Check Your Local Laws
Before removing any tree roots, you should double-check your own local laws. Some states and municipalities have differences in their exact property laws. For example, in some states, if you remove a neighbor’s tree roots and doing so causes damage or harm to the neighbor’s tree, you could be liable for the damages. Say you remove a patch of roots from your neighbor’s tree roots that are on your property, and the tree goes on to die because of the root removal. You could be on the hook for the damages or the cost of the tree’s removal.
In some extreme cases, if you remove the roots and the tree dies and then falls on your property, you could be on the hook for the damages. This is not always the case, but it is the case in certain states. The outcome of these particular situations is often determined in court if the dispute escalates to that point. Legal precedent based on other previous similar cases will weigh heavily on the outcome of your individual case.
It is a good idea to do some research, check your local laws, look up previous cases, and potentially consult a lawyer or your homeowner’s association before proceeding. That way, you will not be surprised by any potential outcomes that might arise from your actions.

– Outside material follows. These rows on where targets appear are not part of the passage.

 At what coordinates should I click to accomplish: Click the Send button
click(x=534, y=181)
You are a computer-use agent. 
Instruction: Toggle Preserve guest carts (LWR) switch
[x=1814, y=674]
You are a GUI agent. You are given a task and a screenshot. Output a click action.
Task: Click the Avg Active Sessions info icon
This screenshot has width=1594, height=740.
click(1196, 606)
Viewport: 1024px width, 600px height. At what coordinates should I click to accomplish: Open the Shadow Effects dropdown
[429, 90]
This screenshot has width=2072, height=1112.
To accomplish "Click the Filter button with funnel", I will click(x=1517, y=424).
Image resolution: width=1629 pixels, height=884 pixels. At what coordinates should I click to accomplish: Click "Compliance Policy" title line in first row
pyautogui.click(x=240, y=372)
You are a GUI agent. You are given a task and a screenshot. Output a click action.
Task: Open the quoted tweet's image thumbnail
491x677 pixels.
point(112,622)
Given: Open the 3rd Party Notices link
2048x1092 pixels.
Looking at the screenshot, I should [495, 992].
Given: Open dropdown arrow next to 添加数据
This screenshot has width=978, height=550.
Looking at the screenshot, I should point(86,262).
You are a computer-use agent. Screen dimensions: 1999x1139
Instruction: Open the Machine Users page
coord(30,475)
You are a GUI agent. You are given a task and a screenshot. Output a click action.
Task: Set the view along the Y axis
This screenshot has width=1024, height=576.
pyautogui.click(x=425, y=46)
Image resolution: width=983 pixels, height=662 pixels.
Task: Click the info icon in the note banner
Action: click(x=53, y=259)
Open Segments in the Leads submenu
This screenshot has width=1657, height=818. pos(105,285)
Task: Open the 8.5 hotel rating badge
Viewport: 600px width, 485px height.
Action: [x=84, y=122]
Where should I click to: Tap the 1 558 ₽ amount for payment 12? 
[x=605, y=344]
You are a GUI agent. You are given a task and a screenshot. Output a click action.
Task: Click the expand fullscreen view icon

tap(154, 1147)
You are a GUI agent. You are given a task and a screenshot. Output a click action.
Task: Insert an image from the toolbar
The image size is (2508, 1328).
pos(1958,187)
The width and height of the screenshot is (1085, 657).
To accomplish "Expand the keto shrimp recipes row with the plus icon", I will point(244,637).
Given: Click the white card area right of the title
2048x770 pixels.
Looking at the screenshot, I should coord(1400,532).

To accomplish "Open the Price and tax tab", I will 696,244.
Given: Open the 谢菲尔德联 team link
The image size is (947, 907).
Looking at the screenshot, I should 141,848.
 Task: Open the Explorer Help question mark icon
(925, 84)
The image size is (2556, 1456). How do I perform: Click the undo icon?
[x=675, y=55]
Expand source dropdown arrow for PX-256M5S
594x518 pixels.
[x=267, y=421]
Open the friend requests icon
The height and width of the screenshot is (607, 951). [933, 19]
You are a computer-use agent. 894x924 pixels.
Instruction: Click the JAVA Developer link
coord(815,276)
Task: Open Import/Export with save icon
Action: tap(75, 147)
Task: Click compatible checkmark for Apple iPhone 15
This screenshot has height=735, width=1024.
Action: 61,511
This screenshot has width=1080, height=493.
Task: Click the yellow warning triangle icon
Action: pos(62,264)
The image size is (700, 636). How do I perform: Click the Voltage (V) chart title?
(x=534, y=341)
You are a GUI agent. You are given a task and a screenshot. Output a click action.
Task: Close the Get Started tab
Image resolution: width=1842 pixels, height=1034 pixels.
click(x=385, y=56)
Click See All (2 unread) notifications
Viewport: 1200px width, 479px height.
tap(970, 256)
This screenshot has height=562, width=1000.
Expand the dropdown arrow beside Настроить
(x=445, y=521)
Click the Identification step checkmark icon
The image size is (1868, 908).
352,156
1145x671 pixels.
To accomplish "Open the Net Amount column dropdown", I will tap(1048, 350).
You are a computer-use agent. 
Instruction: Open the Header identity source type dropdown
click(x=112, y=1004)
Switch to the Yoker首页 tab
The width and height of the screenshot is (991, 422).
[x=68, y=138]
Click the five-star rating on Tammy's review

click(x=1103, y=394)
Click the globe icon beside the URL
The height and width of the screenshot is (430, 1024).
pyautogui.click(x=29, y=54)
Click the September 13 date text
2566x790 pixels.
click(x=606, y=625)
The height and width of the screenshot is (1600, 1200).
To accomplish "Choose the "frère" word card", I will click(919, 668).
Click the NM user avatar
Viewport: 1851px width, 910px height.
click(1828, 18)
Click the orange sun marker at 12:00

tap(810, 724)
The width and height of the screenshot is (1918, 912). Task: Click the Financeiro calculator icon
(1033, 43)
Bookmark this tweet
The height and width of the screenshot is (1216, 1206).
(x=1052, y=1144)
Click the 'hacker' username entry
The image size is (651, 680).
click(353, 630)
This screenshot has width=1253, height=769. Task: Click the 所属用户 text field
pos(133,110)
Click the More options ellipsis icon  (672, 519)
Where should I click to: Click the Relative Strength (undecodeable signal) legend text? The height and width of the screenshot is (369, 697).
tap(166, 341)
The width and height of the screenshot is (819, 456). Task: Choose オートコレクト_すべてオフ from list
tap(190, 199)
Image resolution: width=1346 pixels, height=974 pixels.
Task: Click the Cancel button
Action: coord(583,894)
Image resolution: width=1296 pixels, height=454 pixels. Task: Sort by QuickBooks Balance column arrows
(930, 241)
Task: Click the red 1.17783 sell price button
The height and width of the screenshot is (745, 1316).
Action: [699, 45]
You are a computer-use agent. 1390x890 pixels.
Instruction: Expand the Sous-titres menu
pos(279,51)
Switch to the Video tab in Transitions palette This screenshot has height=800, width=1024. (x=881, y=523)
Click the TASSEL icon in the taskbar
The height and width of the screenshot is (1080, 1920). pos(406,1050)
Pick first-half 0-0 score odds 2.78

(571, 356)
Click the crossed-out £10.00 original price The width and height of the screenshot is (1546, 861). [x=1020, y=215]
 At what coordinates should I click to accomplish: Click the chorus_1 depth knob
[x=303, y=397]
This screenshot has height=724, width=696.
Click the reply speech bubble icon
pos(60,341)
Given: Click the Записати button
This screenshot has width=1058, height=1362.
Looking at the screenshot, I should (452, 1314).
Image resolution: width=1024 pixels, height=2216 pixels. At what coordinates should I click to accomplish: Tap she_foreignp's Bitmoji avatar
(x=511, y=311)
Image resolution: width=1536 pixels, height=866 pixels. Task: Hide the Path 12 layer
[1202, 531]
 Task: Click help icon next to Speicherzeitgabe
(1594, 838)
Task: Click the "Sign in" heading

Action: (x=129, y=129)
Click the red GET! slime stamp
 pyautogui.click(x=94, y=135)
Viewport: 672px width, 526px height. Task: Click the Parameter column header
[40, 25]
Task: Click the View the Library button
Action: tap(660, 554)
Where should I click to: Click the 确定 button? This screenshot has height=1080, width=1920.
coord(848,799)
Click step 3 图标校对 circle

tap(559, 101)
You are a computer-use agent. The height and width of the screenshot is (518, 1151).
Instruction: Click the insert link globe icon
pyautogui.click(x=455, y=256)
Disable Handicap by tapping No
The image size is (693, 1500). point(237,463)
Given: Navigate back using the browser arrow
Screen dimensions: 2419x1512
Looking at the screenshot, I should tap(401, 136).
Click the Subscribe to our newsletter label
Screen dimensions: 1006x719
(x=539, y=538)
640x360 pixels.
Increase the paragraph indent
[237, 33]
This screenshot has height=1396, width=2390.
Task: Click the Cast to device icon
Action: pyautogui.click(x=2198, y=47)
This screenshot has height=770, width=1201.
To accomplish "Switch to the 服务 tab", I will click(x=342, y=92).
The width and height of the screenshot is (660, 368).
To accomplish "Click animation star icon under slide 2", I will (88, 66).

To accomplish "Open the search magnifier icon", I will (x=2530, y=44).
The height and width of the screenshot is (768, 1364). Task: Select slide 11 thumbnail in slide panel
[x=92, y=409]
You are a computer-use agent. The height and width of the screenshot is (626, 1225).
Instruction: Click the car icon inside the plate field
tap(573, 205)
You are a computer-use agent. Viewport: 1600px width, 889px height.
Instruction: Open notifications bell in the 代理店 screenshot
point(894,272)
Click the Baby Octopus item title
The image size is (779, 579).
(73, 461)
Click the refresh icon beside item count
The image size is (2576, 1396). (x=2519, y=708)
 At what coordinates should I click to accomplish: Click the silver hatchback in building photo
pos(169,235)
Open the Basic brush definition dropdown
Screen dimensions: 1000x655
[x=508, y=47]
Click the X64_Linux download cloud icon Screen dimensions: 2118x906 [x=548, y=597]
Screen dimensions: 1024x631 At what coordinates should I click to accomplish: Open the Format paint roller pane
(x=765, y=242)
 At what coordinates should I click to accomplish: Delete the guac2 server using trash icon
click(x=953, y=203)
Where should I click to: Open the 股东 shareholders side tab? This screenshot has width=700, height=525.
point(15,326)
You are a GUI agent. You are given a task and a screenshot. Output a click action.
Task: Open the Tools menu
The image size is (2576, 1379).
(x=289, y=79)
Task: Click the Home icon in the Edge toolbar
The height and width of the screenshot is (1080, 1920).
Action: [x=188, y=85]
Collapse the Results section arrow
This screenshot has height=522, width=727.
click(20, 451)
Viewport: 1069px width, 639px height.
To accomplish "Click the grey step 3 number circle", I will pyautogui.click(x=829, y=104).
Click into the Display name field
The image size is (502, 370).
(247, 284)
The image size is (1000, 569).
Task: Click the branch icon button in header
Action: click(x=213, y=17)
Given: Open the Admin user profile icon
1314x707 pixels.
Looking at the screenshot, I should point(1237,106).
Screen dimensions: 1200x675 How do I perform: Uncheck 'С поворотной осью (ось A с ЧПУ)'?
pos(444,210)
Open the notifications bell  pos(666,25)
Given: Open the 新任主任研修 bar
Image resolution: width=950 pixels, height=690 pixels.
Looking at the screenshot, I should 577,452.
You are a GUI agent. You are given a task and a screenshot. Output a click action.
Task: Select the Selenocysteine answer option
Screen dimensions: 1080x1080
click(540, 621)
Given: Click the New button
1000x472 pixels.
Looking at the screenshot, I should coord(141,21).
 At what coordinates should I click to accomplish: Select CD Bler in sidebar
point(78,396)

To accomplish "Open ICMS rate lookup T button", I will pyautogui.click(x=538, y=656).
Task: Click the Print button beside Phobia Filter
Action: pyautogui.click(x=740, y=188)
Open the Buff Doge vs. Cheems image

It is within your right to remove things from your own property if you so choose. However, it is also a good idea to consult with your neighbor, check local laws, and read into legal precedent before removing any tree roots from your own yard if they come from your neighbor’s tree. Neighbor disputes can become thorny, and covering all of your bases is a good idea before doing anything that might affect your neighbor’s property or possessions. Regardless of whether its roots extend past your side of the property line, your neighbor’s tree is still their property, and if you inadvertently damage it, you could cause a larger issue than you first expected, even if the roots are in your yard.